The initiatives are designed to reduce stress on overburdened transmission lines, improve operational performance and advance long-delayed governance reforms.

Earlier this year, Pakistan and ADB had also signed an agreement to provide $200 million in support for upgrading the country’s struggling power distribution system through network improvements, underscoring the lender’s expanding engagement in the energy sector.

ADB Country Director Emma Fan welcomed the agreements, commending Pakistan’s commitment to the reform agenda and highlighting the strategic importance of the power sector investment.

She underscored that “the significance of the SOEs transformation programme comes at a critical time in Pakistan, and it will further strengthen the reform efforts” of the country, the statement said.

The latest deals follow ADB’s approval last month of two loans totalling $330 million for Pakistan to construct a new transmission line linking Islamabad and Faisalabad, a major industrial hub in Punjab, as part of broader efforts to stabilise and modernise the national grid.

However, experts argue that the real challenge lies not in project design or funding volume, but in whether these initiatives confront the underlying political economy of losses that continue to erode fiscal space and undermine competitiveness.

Dr Khalid Waleed of the Sustainable Development Policy Institute (SDPI) described the $730 million package as an “important moment” for Pakistan, but warned that its success would depend on addressing entrenched inefficiencies.

He pointed to the Ministry of Finance’s Bi-Annual Report on Federal SOEs for FY2025, which paints a grim picture: accumulated losses across major SOEs have exceeded Rs5.8 trillion. The NHA alone accounts for nearly Rs2 trillion in accumulated losses, largely due to a debt-driven expansion model paired with an unsustainable toll-revenue structure.

“This is not a sector-specific problem; it is systemic,” Dr Waleed said. In infrastructure, NHA’s rising debt stock reflects asset creation divorced from cash-flow realism. In energy, the situation is arguably worse. Once subsidies are stripped out, power distribution companies (DISCOs) are estimated to be bleeding close to Rs600 billion annually due to high technical losses, poor recoveries, and governance failures, losses that feed directly into circular debt and escalating capacity payment obligations upstream.

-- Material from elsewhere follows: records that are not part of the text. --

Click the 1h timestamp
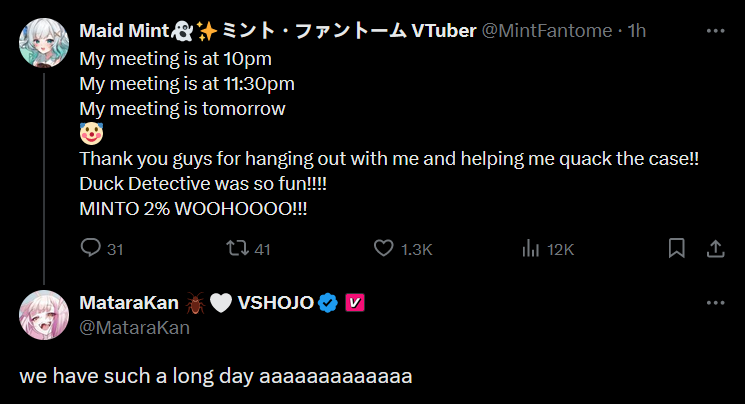The width and height of the screenshot is (745, 404). [x=637, y=31]
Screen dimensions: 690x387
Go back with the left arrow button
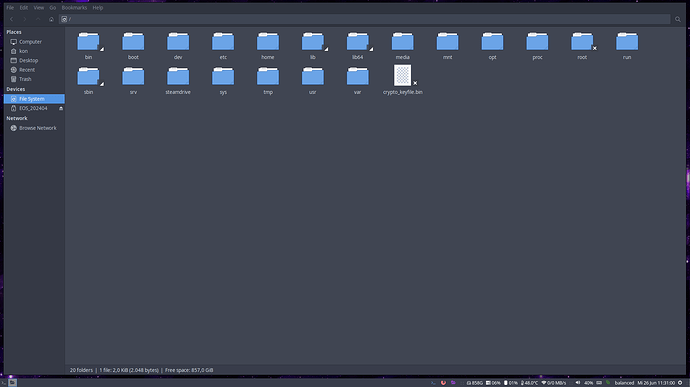[12, 19]
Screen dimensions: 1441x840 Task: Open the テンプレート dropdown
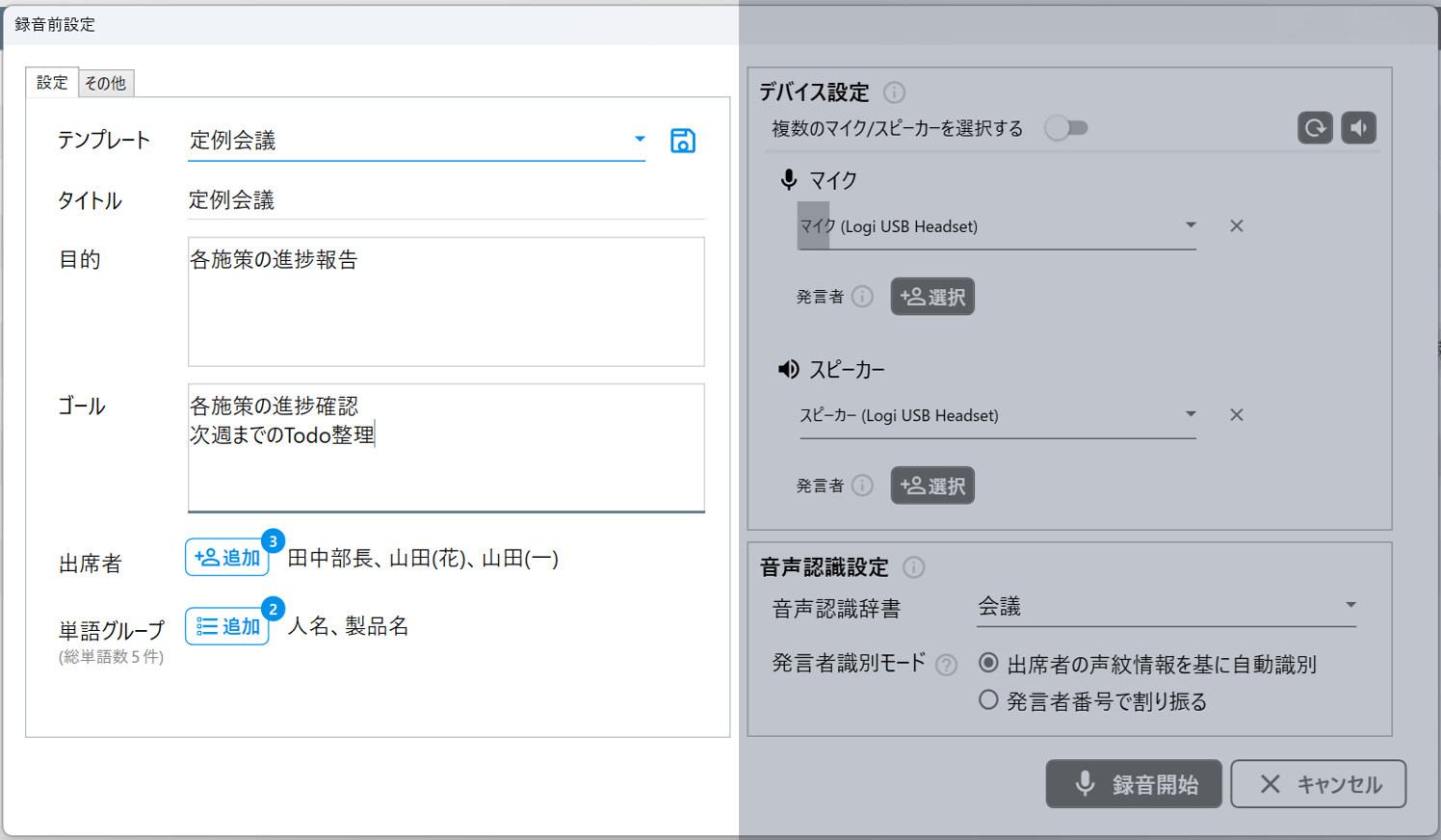point(640,140)
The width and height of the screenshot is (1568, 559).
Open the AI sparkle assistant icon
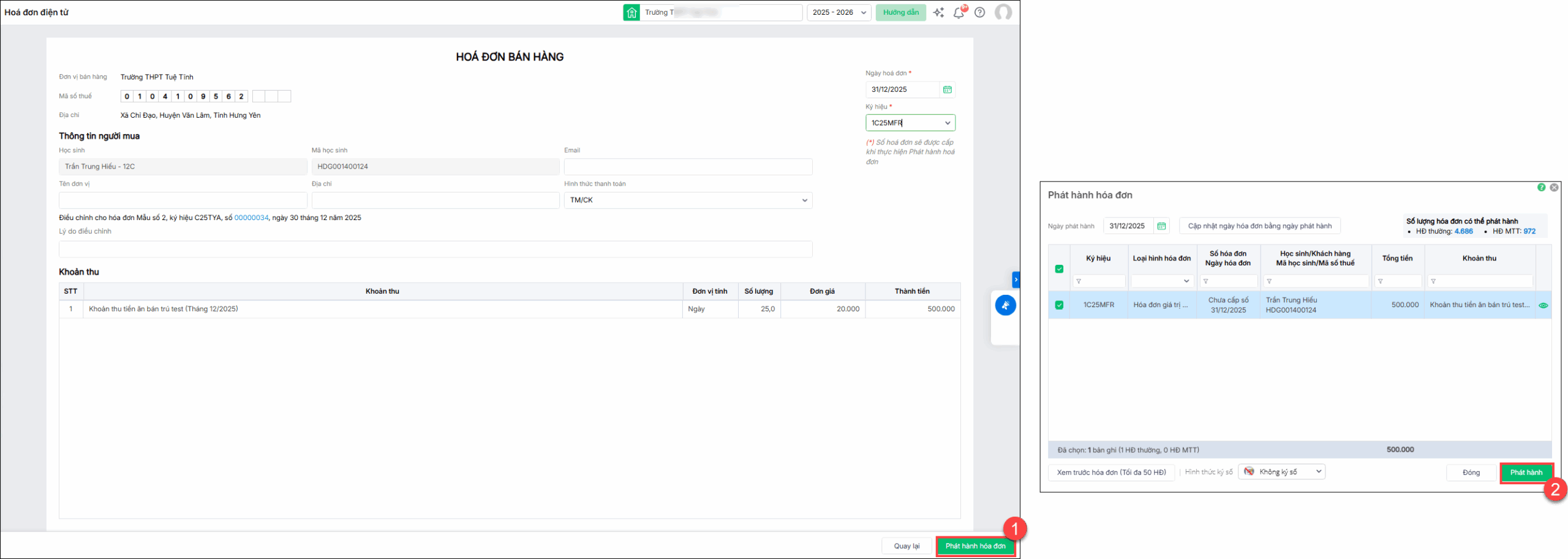[938, 13]
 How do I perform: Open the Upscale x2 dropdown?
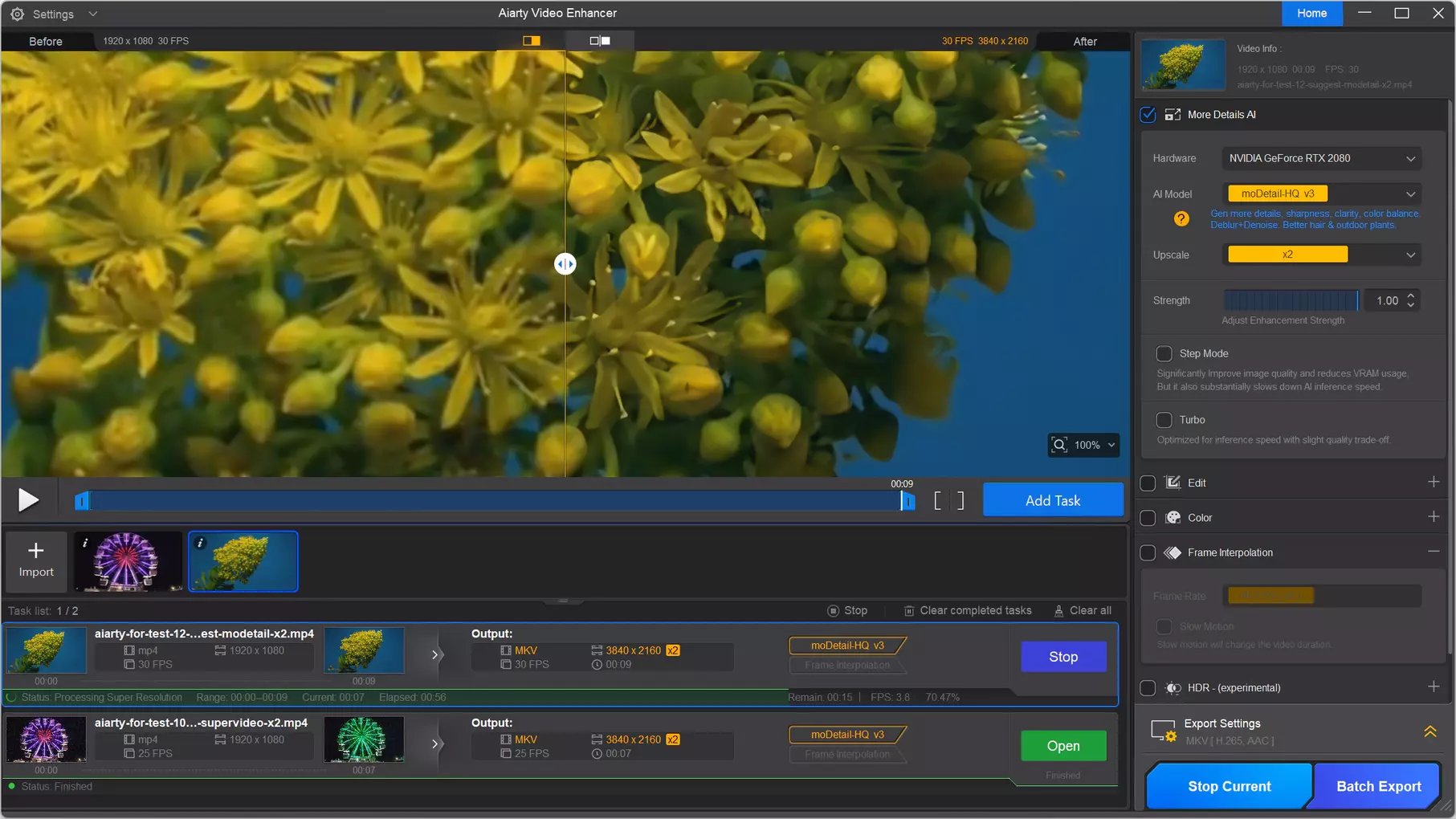1321,255

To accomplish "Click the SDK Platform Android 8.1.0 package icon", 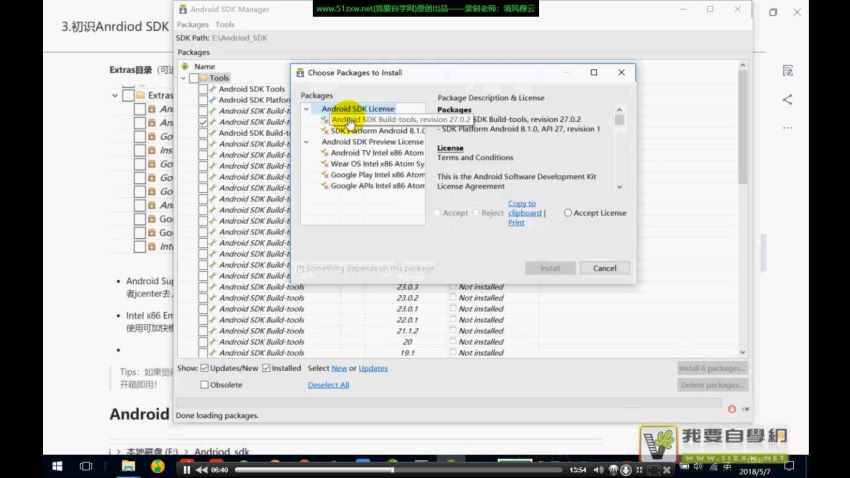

Against this backdrop, critics argue that strengthening transmission infrastructure, while necessary, risks becoming a partial fix. “Reforming generation or transmission without fixing distribution is like installing a smart meter on a leaking pipe,” Dr Waleed noted.

The concern is that the SOE Transformation Program, as currently articulated, may be too narrowly focused. While NHA reform is a logical starting point, analysts argue it must move beyond incremental efficiency gains toward more fundamental restructuring, such as asset recycling, toll securitisation, and concession-based highway operations, rather than continued balance-sheet expansion financed by debt.

Similarly, energy-sector SOEs, particularly DISCOs, need to be explicitly embedded within the SOE transformation framework. Options include privatisation, long-term concessions, or performance-based management contracts, supported by aggressive digital metering and loss-reduction targets. Without tackling distribution losses, any gains from improved transmission capacity risk being absorbed by systemic leakages.

The debate also intersects with Pakistan’s broader energy transition challenges. The power sector faces a growing paradox: rising capacity charges alongside increasing underutilisation of generation assets, exacerbated by the rapid expansion of rooftop solar. This trend is likely to intensify as export-oriented industries respond to the European Union’s Carbon Border Adjustment Mechanism (CBAM) by demanding cleaner power, further pushing legacy thermal plants out of merit.

In this context, analysts argue that the ADB’s engagement should extend beyond grid strengthening to include support for an Energy Transition Mechanism. Dr Waleed suggested that an orderly, financed early transition of loss-making thermal assets, starting with the ADB-funded Jamshoro coal power plant, could reduce future capacity payments, ease circular debt pressures, and create a replicable model for other plants.

“The transmission project secures the backbone of the grid, but it does not resolve the contradiction between surplus capacity and mounting fiscal stress,” he said. “That requires confronting stranded thermal assets and aligning SOE reform with the energy transition.”

Ultimately, the $730 million package underscores both opportunity and risk. If paired with politically difficult but economically necessary reforms, it could catalyse long-delayed restructuring of Pakistan’s SOEs and energy sector. If not, critics warn, it may simply add new assets to an old system still weighed down by losses, debt, and governance failures.